To accommodate application changes, the "allow but flagging" of non-documented API endpoints occurs, this is the “Shadow” API traffic. This will be brought to the attention of the operator as seen in the following image where traffic involving a NetApp Storage Virtual Machine (SVM), the fundamental unit of multi-tenancy, is proxied but the related API endpoints in this scenario are outside the API definition being used by Distributed Cloud. The following demonstrates the graph depiction of APIs, as opposed to the tabular format, and highlights the fact that it is shadow traffic.
By clicking on the shadow API entry an operator, while perhaps opening a ticket to investigate this activity, might choose to follow either of these paths after some consideration:
- Rate limit users sending to this API endpoint, perhaps allow 1 request in any given 10 second interval, so as not to break an application but otherwise limiting connectivity by sending HTTP 429 Too Many Requests for excessive traffic
- Immediately and permanently close access to the API endpoint, by sending HTTP 403 Forbidden responses to any future clients
This approach may allow a simple manner of controlling what ONTAP modifications can be made, or configuration details retrieved, beyond RBAC on the appliance itself.
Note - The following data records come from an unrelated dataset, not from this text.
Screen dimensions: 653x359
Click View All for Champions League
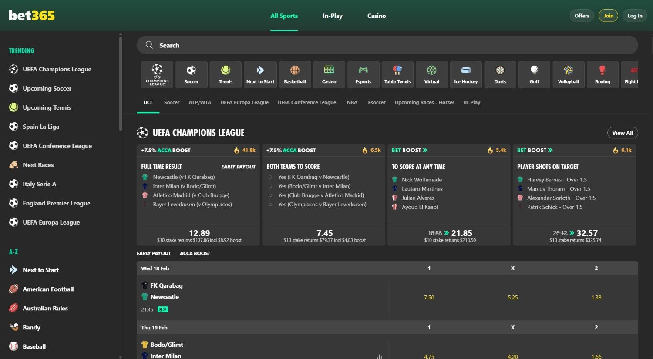point(622,132)
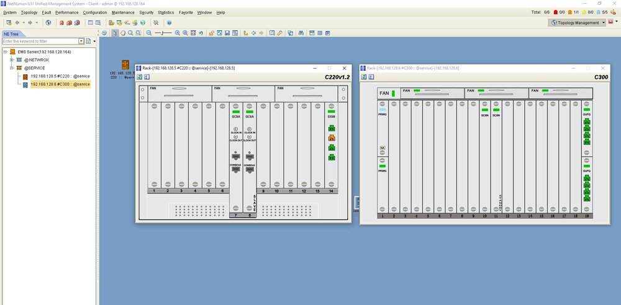
Task: Expand the @NETWROK tree node
Action: (x=12, y=60)
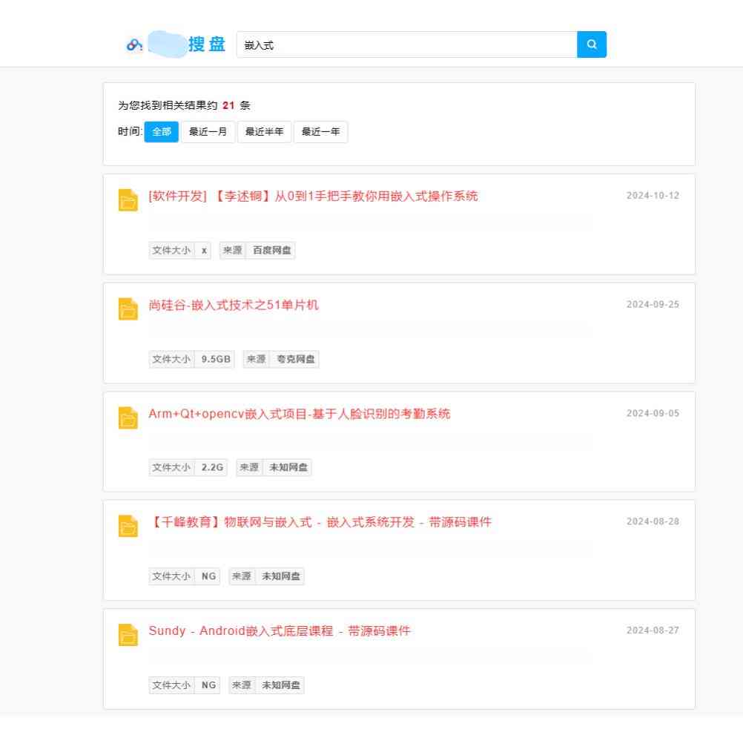743x735 pixels.
Task: Click the folder icon beside 尚硅谷-嵌入式技术之51单片机
Action: [128, 309]
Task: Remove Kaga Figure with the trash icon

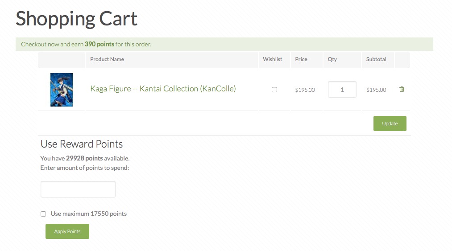Action: point(402,89)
Simply “learn” an API definition over time, and then implement blocking or throttling of traffic outside these boundaries going forward.
Summary
This article demonstrated tactical use cases for surrounding ONTAP API transactions, regardless of on-premises or public cloud-based form factors, with security by means of private communications and deep API-layer visibility and controls. Possibilities exist beyond this starting point. Consider layering in Distributed Cloud service policies, such as GEO-IP rulesets. If for regulatory reasons an enterprise chooses to limit the breadth of non-EU operations centers with respect to certain controls over EU-housed ONTAP clusters, while still allowing European operations unfettered control, GEO-IP may help.
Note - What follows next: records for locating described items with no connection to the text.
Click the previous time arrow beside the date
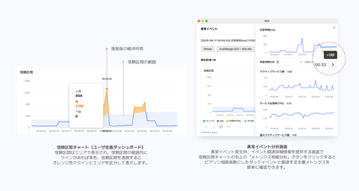Viewport: 359px width, 191px height. click(300, 62)
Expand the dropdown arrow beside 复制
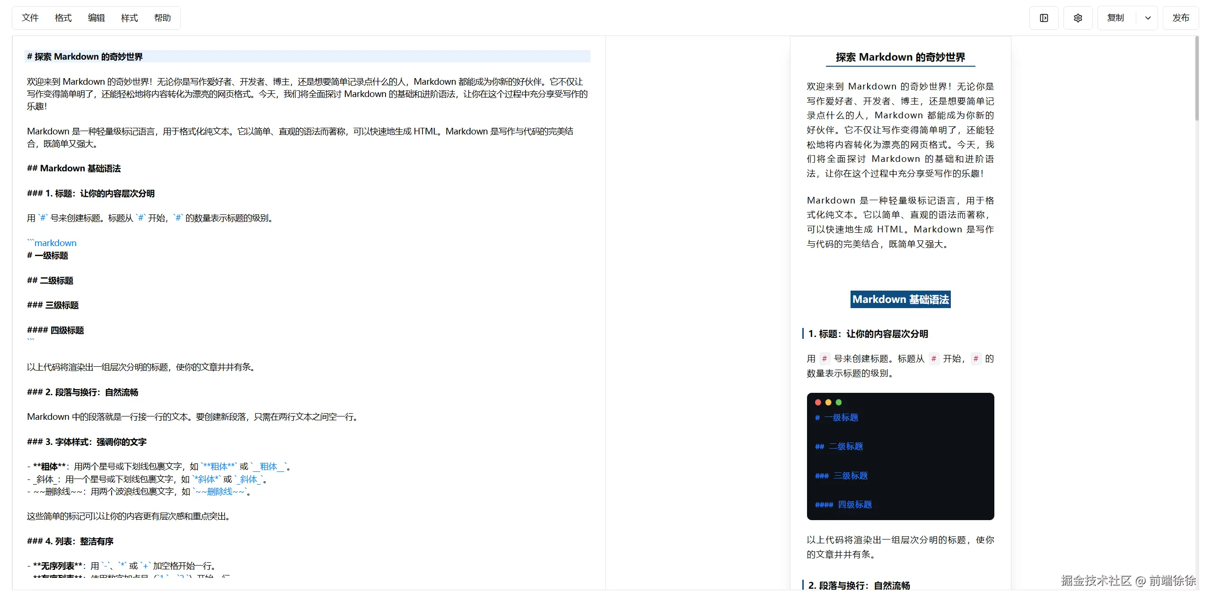Screen dimensions: 1211x602 coord(1148,18)
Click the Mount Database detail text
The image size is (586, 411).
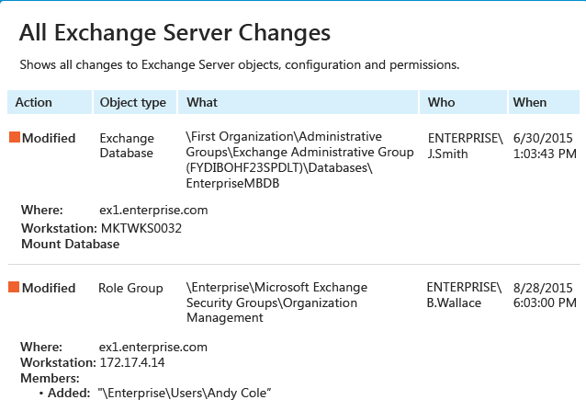tap(70, 244)
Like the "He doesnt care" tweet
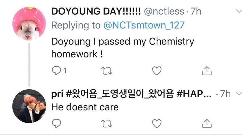 tap(157, 123)
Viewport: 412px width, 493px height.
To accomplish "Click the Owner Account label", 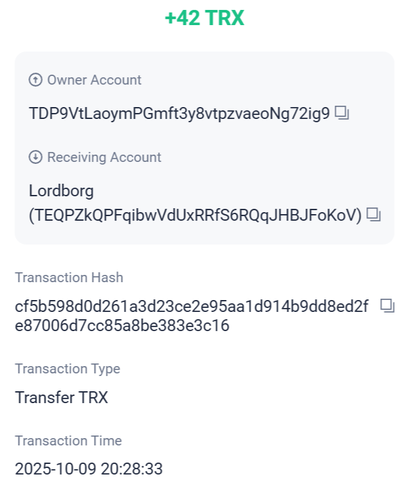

HTTPS distributed load balancers, with the ability to project service availability only where it should exist, and the intertwined coupling to remote hybrid origin pools, both on premises and in cloud, was also discussed. Rich API security and control plane features like rate-limiting or imposing a learned Open API Specification upon critical storage control traffic makes for an interesting approach to governing ONTAP appliances.